REPUBLIKA.CO.ID, LONDON -- Hakim di Pengadilan Tinggi London akan memutuskan pada Senin (19/12/2022), rencana pemerintah Inggris untuk mengirim pencari suaka ke Rwanda secara sah. Perdana Menteri Inggris Rishi Sunak mempertaruhkan masa depannya untuk menghentikan sejumlah kedatangan migran di kapal kecil.
Melalui kesepakatan yang dicapai pada April, Inggris bertujuan untuk mengirim puluhan ribu migran yang tiba di pantainya secara ilegal sejauh lebih dari 6.4000 km ke Rwanda. Penerbangan deportasi pertama yang direncanakan telah diblokir pada Juni oleh perintah menit terakhir dari Pengadilan Hak Asasi Manusia Eropa (ECHR).
Keabsahan strategi tersebut kemudian ditentang oleh tinjauan yudisial di Pengadilan Tinggi London. Hakim Jonathan Swift dan Clive Lewis diperkirakan akan menyampaikan putusan pada pukul 10.30 waktu setempat.
Jika putusan pengadilan memenangkan pemerintah Inggris, ini tidak berarti penerbangan dapat langsung lepas landas. Kemungkinan banding lebih lanjut di pengadilan Inggris dan perintah ECHR yang diberlakukan selama musim panas mencegah deportasi langsung sampai penyelesaian tindakan hukum di Inggris Raya masih berlanjut.
Dalam salah satu pengumuman kebijakan utama yang pertama, Sunak menetapkan strategi untuk menekan imigrasi ilegal. Dia mengatakan, ingin memulai kembali penerbangan ke Rwanda meskipun ditentang oleh anggota parlemen di semua partai politik utama, Perserikatan Bangsa-Bangsa, dan bahkan Raja Charles III.
Perdana menteri berada di bawah tekanan yang meningkat dari anggota parlemennya sendiri dan masyarakat untuk menangani para pendatang. Angka resmi pemerintah menunjukkan, lebih dari 40 ribu orang telah tiba dari Prancis tahun ini. Banyak yang melakukan perjalanan dari Afghanistan atau Iran atau negara-negara lain yang menderita perang melakukan perjalanan melintasi Eropa dan ke Inggris untuk mencari suaka.

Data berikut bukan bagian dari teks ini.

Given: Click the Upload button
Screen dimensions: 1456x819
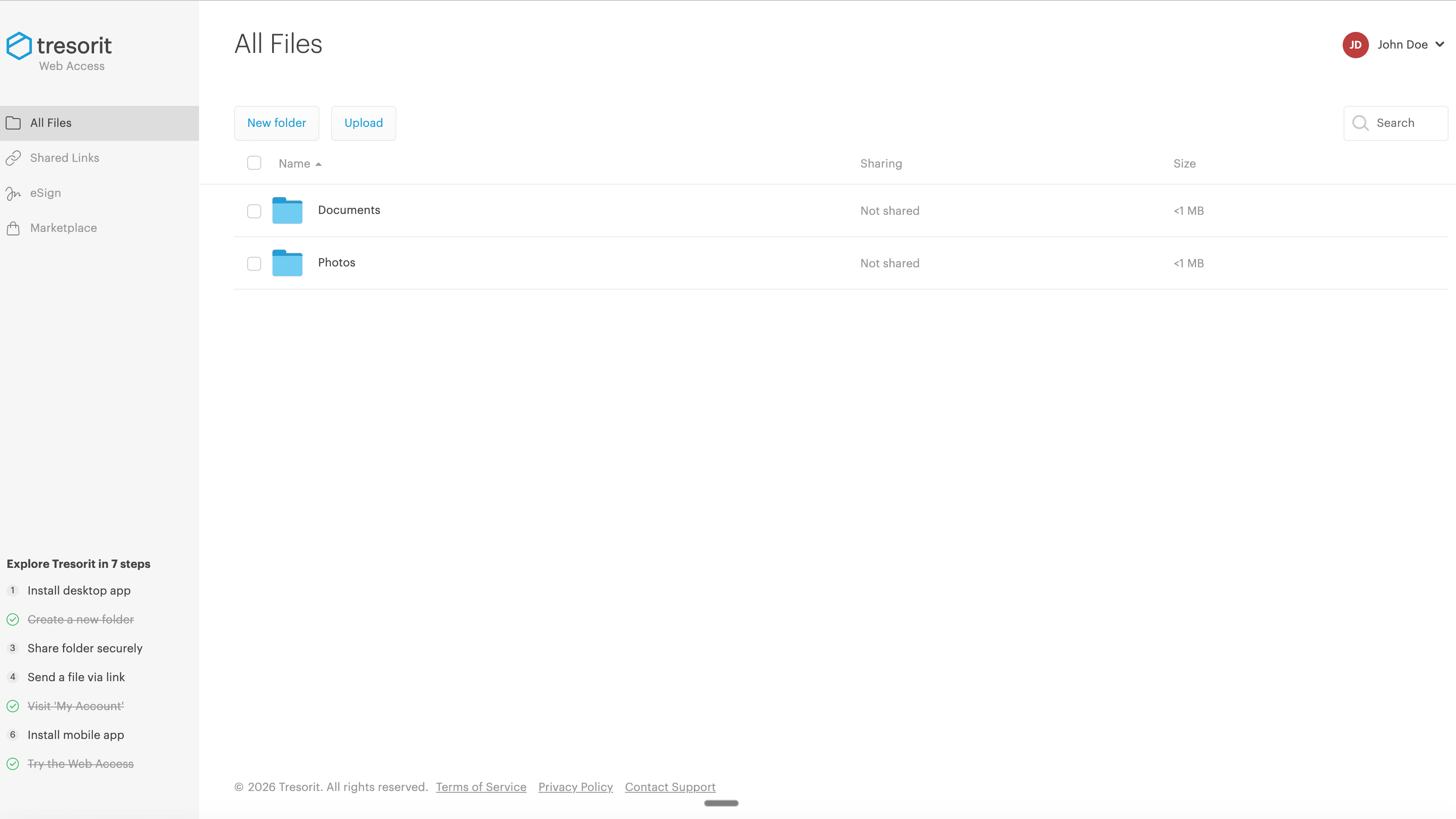Looking at the screenshot, I should [364, 122].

Pengacara yang bertindak untuk pencari suaka dari negara-negara termasuk Suriah, Sudan, dan Irak, serta badan amal dan staf Pasukan Perbatasan memberikan penjelasan kepada Pengadilan Tinggi dalam dengar pendapat tahun ini. Dia menegaskan kebijakan pemerintah Rwanda tidak manusiawi dan tidak mematuhi konvensi hak asasi manusia.
Mereka mengatakan, negara yang catatan hak asasi manusianya sedang diperiksa itu tidak memiliki kapasitas untuk memproses klaim. Ada risiko beberapa migran dapat dikembalikan ke negara asalnya, mengutip kekhawatiran yang diajukan oleh pejabat pemerintah sendiri.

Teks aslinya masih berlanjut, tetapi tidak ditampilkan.